To determine which expression yields the largest number, let's evaluate each of them step by step.

1. **\( 105 \cdot 10^{-4} \cdot 10^{11} \)**:
- First, combine the powers of 10:
\[
10^{-4} \cdot 10^{11} = 10^{-4 + 11} = 10^{7}.
\]
- Now, multiply by 105:
\[
105 \cdot 10^{7} = 1.05 \cdot 10^{9} = 1.05 \times 10^{9}.
\]

2. **\( \frac{10^{18}}{10^{8}} \)**:
- When dividing powers of 10, subtract the exponents:
\[
10^{18 - 8} = 10^{10}.
\]

3. **\( \frac{10^{8}}{10^{14}} \)**:
- Again, subtract the exponents:
\[
10^{8 - 14} = 10^{-6}.
\]
- This results in a very small number, specifically \(0.000001\).

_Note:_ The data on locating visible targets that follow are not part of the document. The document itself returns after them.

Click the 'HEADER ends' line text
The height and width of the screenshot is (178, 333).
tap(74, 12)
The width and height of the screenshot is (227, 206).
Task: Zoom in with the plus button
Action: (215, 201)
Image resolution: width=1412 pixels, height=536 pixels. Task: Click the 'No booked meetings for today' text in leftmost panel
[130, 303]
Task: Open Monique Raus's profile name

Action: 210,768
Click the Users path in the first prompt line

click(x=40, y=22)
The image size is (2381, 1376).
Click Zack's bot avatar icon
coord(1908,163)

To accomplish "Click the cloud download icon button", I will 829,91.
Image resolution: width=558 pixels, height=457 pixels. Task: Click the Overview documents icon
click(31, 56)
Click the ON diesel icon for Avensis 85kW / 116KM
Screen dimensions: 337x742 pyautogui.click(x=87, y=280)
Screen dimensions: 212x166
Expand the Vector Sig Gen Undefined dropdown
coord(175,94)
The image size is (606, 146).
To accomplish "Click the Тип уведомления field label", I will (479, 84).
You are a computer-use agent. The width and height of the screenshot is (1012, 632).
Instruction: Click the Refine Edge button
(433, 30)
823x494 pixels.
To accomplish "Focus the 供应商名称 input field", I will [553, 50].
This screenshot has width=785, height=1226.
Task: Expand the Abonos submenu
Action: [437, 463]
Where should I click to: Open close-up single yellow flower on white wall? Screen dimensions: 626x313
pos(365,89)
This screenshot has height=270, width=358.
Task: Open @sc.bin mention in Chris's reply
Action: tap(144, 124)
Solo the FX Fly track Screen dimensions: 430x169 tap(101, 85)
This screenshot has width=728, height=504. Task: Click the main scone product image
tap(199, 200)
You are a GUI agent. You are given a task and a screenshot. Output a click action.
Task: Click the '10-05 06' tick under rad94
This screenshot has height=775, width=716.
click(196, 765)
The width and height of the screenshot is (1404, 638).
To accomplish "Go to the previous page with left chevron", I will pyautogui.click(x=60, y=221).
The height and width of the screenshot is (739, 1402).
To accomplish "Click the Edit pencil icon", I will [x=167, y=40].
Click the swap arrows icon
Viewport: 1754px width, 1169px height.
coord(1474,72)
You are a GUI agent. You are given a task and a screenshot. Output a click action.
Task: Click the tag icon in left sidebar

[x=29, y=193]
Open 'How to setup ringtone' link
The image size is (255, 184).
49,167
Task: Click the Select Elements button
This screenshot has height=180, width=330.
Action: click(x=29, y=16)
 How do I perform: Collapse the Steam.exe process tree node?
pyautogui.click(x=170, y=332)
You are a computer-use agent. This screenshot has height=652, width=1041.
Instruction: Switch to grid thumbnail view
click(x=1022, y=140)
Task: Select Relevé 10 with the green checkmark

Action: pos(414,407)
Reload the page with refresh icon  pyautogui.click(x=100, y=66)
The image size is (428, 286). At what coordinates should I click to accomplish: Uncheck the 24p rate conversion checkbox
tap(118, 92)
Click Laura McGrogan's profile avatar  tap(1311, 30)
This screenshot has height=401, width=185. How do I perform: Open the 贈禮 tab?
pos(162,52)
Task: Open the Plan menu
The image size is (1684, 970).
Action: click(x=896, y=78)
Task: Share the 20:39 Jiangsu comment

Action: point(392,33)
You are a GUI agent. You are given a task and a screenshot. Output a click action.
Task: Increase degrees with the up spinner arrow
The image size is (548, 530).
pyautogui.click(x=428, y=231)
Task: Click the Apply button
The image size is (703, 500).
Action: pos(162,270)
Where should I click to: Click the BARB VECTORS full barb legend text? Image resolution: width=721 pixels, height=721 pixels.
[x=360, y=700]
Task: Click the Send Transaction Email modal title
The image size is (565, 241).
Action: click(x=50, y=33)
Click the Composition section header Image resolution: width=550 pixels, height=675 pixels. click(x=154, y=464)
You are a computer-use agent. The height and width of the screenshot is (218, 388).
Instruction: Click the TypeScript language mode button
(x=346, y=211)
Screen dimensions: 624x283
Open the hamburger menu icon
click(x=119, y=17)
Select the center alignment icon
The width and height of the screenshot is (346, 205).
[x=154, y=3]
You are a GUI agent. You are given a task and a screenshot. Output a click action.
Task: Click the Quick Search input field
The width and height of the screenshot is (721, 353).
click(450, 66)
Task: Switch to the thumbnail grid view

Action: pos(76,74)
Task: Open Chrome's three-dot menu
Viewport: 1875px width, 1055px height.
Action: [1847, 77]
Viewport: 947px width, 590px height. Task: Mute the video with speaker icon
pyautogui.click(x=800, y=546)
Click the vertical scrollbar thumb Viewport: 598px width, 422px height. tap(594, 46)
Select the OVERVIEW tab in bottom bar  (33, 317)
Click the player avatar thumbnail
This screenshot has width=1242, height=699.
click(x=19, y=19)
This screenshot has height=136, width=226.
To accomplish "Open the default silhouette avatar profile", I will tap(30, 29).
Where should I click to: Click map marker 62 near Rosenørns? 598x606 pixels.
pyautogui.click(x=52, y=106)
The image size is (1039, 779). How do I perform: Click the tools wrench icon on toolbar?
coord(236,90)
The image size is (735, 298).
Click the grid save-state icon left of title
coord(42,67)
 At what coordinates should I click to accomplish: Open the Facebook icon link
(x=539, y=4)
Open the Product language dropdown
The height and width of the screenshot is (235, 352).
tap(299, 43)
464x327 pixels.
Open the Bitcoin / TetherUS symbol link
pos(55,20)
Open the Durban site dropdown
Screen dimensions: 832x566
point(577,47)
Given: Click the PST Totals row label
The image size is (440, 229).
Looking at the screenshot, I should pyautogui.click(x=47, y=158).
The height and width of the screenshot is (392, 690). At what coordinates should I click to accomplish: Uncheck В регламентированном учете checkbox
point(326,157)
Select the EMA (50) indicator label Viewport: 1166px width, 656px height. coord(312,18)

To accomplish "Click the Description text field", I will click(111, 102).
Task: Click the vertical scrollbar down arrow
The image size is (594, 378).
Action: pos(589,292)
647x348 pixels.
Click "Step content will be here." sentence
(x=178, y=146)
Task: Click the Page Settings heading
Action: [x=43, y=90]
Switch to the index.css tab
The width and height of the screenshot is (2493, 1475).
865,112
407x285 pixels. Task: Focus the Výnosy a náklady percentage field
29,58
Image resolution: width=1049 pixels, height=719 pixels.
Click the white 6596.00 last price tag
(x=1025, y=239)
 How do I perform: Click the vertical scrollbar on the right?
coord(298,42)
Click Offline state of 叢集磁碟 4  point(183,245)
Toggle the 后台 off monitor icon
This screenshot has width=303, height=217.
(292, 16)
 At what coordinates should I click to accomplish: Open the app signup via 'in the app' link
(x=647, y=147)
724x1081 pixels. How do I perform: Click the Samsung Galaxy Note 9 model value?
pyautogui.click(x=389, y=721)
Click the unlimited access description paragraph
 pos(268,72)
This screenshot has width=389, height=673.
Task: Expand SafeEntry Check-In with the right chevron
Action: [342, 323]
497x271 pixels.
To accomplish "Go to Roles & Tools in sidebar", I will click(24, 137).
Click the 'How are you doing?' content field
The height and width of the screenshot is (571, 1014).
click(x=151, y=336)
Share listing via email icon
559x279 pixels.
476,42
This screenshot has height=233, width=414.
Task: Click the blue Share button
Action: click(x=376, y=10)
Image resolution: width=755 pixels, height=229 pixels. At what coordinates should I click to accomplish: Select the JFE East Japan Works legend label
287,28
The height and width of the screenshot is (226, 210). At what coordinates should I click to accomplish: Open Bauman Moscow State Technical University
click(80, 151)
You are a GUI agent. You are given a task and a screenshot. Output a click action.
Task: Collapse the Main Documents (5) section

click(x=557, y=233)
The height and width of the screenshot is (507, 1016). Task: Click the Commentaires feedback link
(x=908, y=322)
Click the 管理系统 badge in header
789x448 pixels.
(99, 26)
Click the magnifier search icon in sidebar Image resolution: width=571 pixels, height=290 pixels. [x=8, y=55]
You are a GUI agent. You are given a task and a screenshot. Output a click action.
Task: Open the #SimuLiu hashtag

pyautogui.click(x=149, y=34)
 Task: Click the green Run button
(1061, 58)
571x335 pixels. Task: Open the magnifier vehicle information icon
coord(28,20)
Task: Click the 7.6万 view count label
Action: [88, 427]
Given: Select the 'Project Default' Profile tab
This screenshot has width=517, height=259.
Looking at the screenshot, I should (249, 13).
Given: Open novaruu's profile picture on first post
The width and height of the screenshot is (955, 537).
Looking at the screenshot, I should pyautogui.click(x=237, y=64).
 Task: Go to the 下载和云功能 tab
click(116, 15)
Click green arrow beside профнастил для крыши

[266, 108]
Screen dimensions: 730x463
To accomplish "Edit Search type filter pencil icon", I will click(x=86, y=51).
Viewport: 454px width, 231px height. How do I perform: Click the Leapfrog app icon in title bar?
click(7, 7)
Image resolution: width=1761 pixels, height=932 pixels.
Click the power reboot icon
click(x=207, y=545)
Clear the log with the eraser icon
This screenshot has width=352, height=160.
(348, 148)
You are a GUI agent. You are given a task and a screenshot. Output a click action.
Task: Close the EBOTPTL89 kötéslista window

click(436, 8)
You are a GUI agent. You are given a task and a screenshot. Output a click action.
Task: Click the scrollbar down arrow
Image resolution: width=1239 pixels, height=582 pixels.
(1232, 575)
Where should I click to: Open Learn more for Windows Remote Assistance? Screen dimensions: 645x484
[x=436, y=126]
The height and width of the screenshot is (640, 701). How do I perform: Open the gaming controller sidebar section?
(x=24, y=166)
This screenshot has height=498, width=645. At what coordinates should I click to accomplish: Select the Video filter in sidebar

4. **\( (10^{-2})(-7) \)**:
- First, evaluate \(10^{-2}\):
\[
10^{-2} = 0.01.
\]
- Now, multiply:
\[
0.01 \cdot (-7) = -0.07.
\]
- This results in a negative value.

Now, let's summarize the results:
- \( 105 \cdot 10^{-4} \cdot 10^{11} \) = \( 1.05 \times 10^{9} \)
- \( \frac{10^{18}}{10^{8}} \) = \( 10^{10} \) = \( 10,000,000,000 \)
- \( \frac{10^{8}}{10^{14}} \) = \( 10^{-6} \) = \( 0.000001 \)
- \( (10^{-2})(-7) \) = \( -0.07 \)

Comparing all the numbers obtained, the largest number is:

**\( 10^{10} \)** or **\( \frac{10^{18}}{10^{8}} \)**.